I saw it today, and I kind of loved it. This is the film that I wanted Halloween H20 to be and as great of a sequel as I could have possibly hoped for.

I will try to avoid discussing any specific plot points or spoilers other than those already in the trailer or marketing material because the film is still in theaters, but some information will be unavoidable due to the nature of the film’s place in the series continuity. It’s a direct sequel to the first film, ignoring not only the later entries that introduced different sets of children and druidic cults, but also the 1981 film that immediately followed the original.

Essentially, it’s been 40 years since the murders on October 31, 1978. Michael Myers has been sequestered in Smith’s Grove Sanitarium since that night, and Laurie Strode has been struggling with this random attack for her entire adult life. There’s no connection or family relationship between the two other than victimizer and survivor.

There are two major thematic thrusts in the film. The first is the intergenerational nature of trauma. Laurie’s traumatic experiences irrevocably imprinted on her daughter Karen (the great Judy Greer) as her mother’s paranoia and fear defined her upbringing. Karen maintains only a limited relationship with Laurie now, trying to raise her daughter Allyson (Andi Matichak) in as normal of an environment as she can. It’s a classic pattern, and it plays out in the film in a very natural way even in these extreme circumstances. All three actresses give good performances in well-written parts.

The other is the nature of Michael Myers, or rather how we try to interpret his nature. While I will defend what Rob Zombie did in his films, I think Green, McBride, and co-writer Jeff Fradley made the right decision for their film in returning to John Carpenter’s original idea of the character. Michael Myers is The Shape. He’s a void, an emptiness that we feel with our own ideas. Whatever is happening in that darkness has ceased to be recognizable human, and any attempt to delve into it–be it from some charmingly terrible true crime podcasters (Jefferson Hall and Riann Rees) or from his new European psychiatrist Ranbir Sartain (Haluk Bilginer)–is doomed to failure.

Some people will no doubt have complaints about that, but the psychology of psychopaths isn’t hard to explain. They enjoy inflicting pain and domineering others. That’s it. Their brains don’t work in a manner that they should, and society needs to constrain their worst impulses through early identification, management, and if necessary containment. A fictional character like Michael Myers is only differentiated from the real thing in his silence, uncanny movement, lack of affect, and endurance.

Beyond all that I was impressed by the tone of the film. While I love Carpenter’s film, I’ve seen it too often over the years to be particularly frightened by it. This new film, though, is an unusually effective slasher film. It doesn’t do anything particularly new with regard to the form, but it’s all done in an unaffected manner. For instance, there’s a long take in the film, methodically following Michael Myers, that is completely unnerving to watch.
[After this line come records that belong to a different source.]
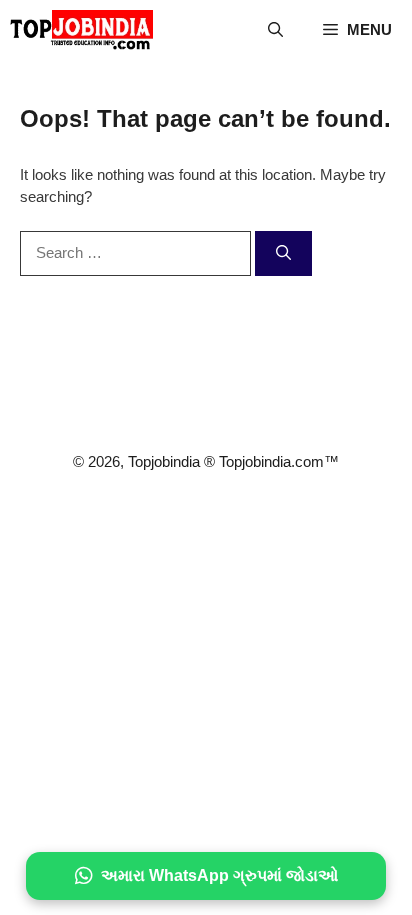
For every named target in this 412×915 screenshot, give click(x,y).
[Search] (283, 253)
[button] (275, 30)
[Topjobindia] (81, 30)
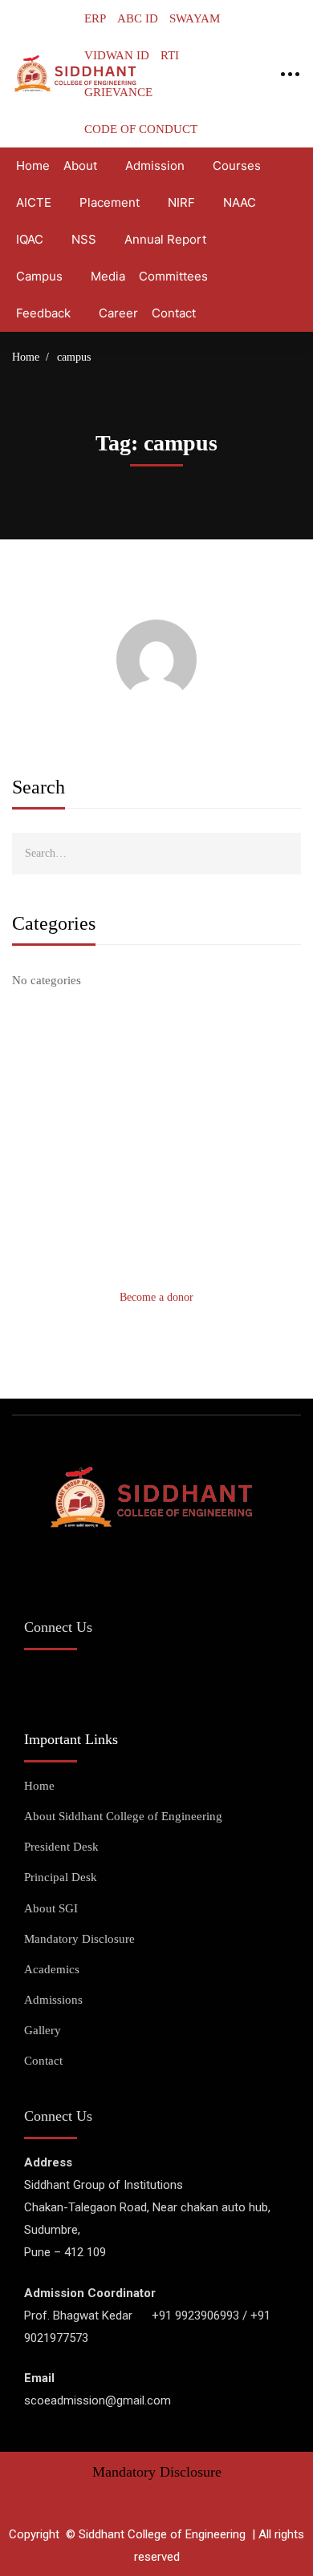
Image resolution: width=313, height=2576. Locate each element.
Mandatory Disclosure (157, 2472)
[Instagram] (72, 1681)
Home (25, 357)
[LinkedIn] (152, 1681)
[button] (156, 1297)
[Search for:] (156, 852)
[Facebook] (32, 1681)
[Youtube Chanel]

It’s a film about trauma, death, and motherhood, but it’s also very funny in the appropriate places. The characters, particularly the teenagers, are a riot. Some people may think they’re a little too polished, but I’m of the opinion that the people younger than me are natural performers due to always being online. Social media may be destroying us all, but it does teach you basic joke construction. Importantly, all this ceases the moment anyone’s in danger. It’s a delicate balance that I think they pull off quite well, especially considering the Halloween franchise isn’t particularly known for being deliberately humorous.

Having seen all eleven of these films now, I have a new and better appreciation for them. The first is an all-time classic, of course, but there was always something about the reputation of the others that put me off from them for a long time. Oh sure, Season of the Witch had that so-bad-it’s-good thing going for it, but I never met anyone invested in the story of Jamie Lloyd. They are all genre pictures, B-movies basically, but there’s a seriousness to the franchise that’s striking and unfamiliar to me, being more familiar with the likes of Friday the 13th and A Nightmare on Elm Street. I suppose that’s because there’s a verisimilitude to them even at their most ridiculous. After all, Michael Myers isn’t the Boogeyman that everyone insists he is. He’s something just as bad if not worse: a man destroying lives in pursuit of only his own violent, inscrutable gratification.